The Toronto Star's dismissal of these kids was even more offensive. After taking credit for inspiring the Royal Flush with its reporting of TDSB water issues, the newspaper stabbed my daughter and her teammates in the back by advocating teaching them a lesson about "inclusiveness." In an editorial calling on the TDSB to keep its blanket ban, the paper righteously insisted no Canadian school trips to the U.S. should take place until citizens of Chad, Iran, Libya, Somalia, Syria and Yemen are welcome in Trumplandia.
The Star's editorial board failed to explain how it justifies maintaining a Washington bureau when not all journalists in the world can travel to America. It also failed to mention that banning TDSB kids from U.S. trips hardly teaches them about inclusiveness when students in the tax-funded Catholic school system are still free to cross the border.
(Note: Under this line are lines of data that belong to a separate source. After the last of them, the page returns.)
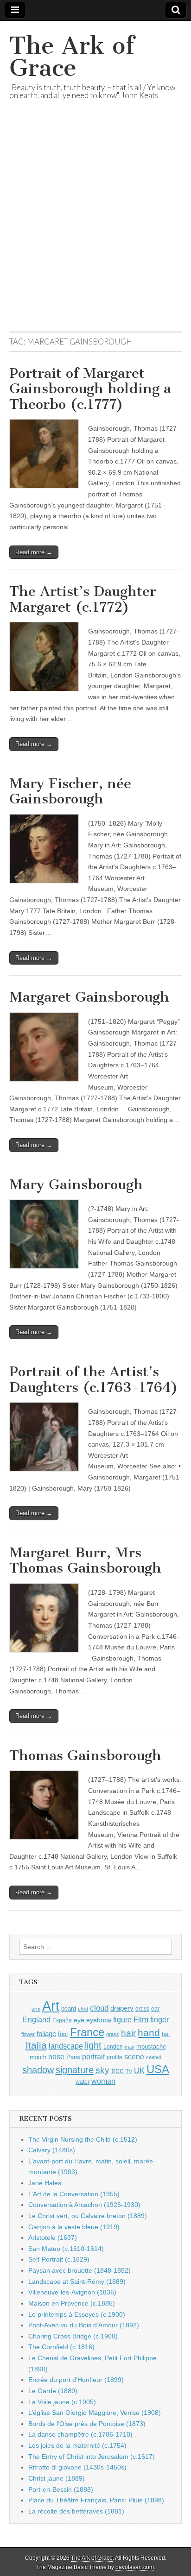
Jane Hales (44, 2183)
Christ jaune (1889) (56, 2478)
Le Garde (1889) (52, 2390)
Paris (73, 2057)
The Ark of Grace (71, 56)
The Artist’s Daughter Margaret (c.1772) (82, 599)
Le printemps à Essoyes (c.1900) (76, 2314)
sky (102, 2070)
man (129, 2047)
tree (117, 2070)
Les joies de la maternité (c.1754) (77, 2445)
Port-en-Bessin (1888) (60, 2489)
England (37, 2019)
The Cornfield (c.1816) (61, 2346)
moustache (151, 2046)
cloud (99, 2007)
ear (155, 2009)
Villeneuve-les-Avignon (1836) (72, 2292)
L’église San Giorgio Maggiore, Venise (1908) (94, 2412)
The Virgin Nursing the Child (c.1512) (82, 2139)
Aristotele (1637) (52, 2237)
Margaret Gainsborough (89, 997)
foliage (46, 2033)
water (82, 2082)
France (87, 2032)
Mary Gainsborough (76, 1184)
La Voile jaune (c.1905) (62, 2402)
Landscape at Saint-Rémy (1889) (77, 2281)
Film (141, 2019)
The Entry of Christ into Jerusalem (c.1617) (91, 2456)
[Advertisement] (95, 227)
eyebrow (98, 2020)
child (83, 2009)
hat (166, 2034)
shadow (38, 2070)
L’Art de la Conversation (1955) (74, 2194)
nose (56, 2057)
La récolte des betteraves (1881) (76, 2511)
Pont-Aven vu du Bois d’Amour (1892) (83, 2325)
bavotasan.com (134, 2567)
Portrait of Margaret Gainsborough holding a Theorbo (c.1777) (90, 389)
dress (142, 2009)
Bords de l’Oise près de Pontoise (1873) (87, 2423)
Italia (36, 2045)
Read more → (33, 552)
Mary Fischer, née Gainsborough (70, 791)
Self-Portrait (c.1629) (58, 2259)
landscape (66, 2046)
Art (50, 2005)
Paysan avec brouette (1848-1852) (79, 2270)
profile (114, 2057)
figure (122, 2020)
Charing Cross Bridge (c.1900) (73, 2336)
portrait (93, 2056)
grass (112, 2034)
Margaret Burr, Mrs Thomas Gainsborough (85, 1560)
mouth (38, 2057)
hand (149, 2032)
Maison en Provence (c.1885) (71, 2303)
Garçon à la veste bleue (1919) (74, 2227)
If the adult world would just listen, it could learn from these brilliant kids. Instead we're teaching them a lesson in poor leadership, not to mention abuse of power and media hypocrisy. For the record, these future leaders do not support any border crossings for any school team that doesn't include all interested members. They just don't understand why whole teams that want fly south for educational purposes can't even try.
As Téa Reed Watson (my wonderful daughter) noted in her team's petition, "We are told not to let bullies win, but Canada is letting political issues with Donald Trump limit our educational opportunities."
More about the school travel ban from HuffPost Canada:
Simply put, if Canadian politicians want to teach our students a real lesson about the importance of inclusion in education, then perhaps it is time to allow non-Canadians who live in our communities to vote for school boards and serve as trustees. In the meantime, the TDSB should stop playing Trump by issuing an unjustified travel ban, especially when it just waters down the benefits of possessing a Canadian passport. Ironically, relatively easy access to the United States, which remains a land of opportunity as our largest trading partner despite its current leadership, used to be one of the things that encouraged permanent residents in the TDSB system to become Canadian. No more.
Using school board authority to stop any student from pursuing educational opportunities in the United States simply because there is an outside chance they will be denied entry isn't just ridiculous — it fails to give our kids the credit they deserve.
As the students from Glen Ames put it: "We are not afraid of risking being turned back at the border. We are entrepreneurs. Risk aversion is not our thing."